This article is part of our special report EU agriculture and Mercosur: what is the state of play?.
The EU’s trend of negotiating preferential or free trade agreements with different regions and countries of the world has experienced successes and failures. EURACTIV’s partner Efeagro reports.
While the EU has sometimes succeeded in the race for international trade, like in the case of the EU-Canada free trade agreement (CETA), it has also failed – notably when it came to negotiating the Transatlantic Trade and Investment Partnership (TTIP) with the US, which died a slow death following the election of President Donald Trump.
Now, besides the future of EU-UK trade relations after Brexit, progress on free trade is hoped for with Mercosur countries.
The EU-Mercosur deal was always expected to be complex, with a path full of obstacles. Not only is the agreement’s content being questioned, but the environmental policy of Brazilian President Jair Bolsonaro has also become a problem.
However, were the EU to withdraw from the agreement with the Mercosur states, experts believe China would benefit.
Considering these elements, the European Commission keeps taking steps with the aim of making the agreement a reality, at the earliest, by the end of 2021.
Key figures
The agreement – a document of more than 7,000 pages – is based on two decades of negotiations. The agreement would form the largest free-trade zone ever created by the EU, involving 780 million people.
It would liberalise 99% of EU agricultural trade, while the Mercosur countries would open their market to 88% of EU agricultural goods and 91% of total exports.
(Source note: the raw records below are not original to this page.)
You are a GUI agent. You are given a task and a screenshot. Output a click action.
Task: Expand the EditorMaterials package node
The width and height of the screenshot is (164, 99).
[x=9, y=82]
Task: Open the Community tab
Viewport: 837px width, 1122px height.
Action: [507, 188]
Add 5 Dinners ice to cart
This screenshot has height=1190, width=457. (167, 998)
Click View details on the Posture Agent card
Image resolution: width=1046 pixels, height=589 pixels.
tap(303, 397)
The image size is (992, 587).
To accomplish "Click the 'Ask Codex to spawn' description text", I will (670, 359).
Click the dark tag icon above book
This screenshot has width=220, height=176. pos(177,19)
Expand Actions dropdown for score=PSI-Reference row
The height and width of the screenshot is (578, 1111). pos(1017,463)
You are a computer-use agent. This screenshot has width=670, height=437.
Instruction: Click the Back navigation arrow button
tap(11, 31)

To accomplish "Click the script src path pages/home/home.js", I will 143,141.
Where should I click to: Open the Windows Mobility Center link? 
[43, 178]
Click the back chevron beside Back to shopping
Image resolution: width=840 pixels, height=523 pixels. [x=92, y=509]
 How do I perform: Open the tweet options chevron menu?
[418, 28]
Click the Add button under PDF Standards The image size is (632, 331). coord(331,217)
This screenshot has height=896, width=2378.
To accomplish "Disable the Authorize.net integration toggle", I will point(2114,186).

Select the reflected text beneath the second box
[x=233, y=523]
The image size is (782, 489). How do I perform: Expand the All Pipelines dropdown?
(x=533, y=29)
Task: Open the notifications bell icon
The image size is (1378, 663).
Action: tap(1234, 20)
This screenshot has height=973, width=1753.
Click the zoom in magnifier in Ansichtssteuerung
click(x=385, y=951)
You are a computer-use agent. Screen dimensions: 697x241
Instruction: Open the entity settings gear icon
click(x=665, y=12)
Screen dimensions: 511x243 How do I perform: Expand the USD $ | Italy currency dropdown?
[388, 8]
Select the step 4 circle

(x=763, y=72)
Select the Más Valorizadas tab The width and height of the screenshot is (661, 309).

The EU posted a surplus in global trade with the Mercosur of €5.341 billion in 2019.
For the agricultural sector, however, the agreement benefits the Mercosur states, as the EU recorded a trade deficit of €13.9 billion in 2019 for its trade of agri-food products.
Delicate issues
The agricultural associations of the Mercosur states – who are to benefit from reduced tariffs on fruit and vegetable shipments and no taxes on soy products – welcome the agreement.
However, although the EU sees the deal as an opportunity to highlight the quality of European products and protect 350 European designations of origins, representatives of European agriculture, who are worried about their beef, poultry, rice and sugar, remain critical.
European farmers are calling for reciprocity in the trade of foodstuffs, particularly given the difference in animal and plant production standards.
The agreement dedicates an entire chapter to sanitary and phytosanitary measures. For example, each block of countries will make available to the other a list of pests, regulated products and phytosanitary import requirements.
The Spanish Business Association for the Protection of Plants (Aepla) applauds the establishment of strict standards but admits there is “great concern about the possible entry of new pests in the EU.”
With regard to animal welfare and the environment, the deal expects to adhere to the European agenda and to the standards of the World Organisation for Animal Health (OIE).
However, although the EU has many laws to regulate such matters, countries like Brazil – a major beef producer – have not developed basic standards in this regard, according to the Spanish Association of Beef Producers (Asoprovac).
And what about Spain?
Spain has a trade deficit of around €2.8 billion, according to the country’s ministry of agriculture, fisheries and food.
For the Spanish agri-food sector, the agreement offers advantages and tariff reductions in sectors such as wine, spirits and soft drinks, chocolate, dairy products, some fruits and vegetables, and olive oil.
Some Spanish producer associations, like agri-food cooperatives Asaja and COAG, are suspicious of the deal and demand reciprocity to ensure food imports – particularly of beef and orange juice – follow the same production model as the one in the EU.
Yet, the Spanish food industry acknowledges that the Mercosur represents a large market with a clear demand for European packaged products.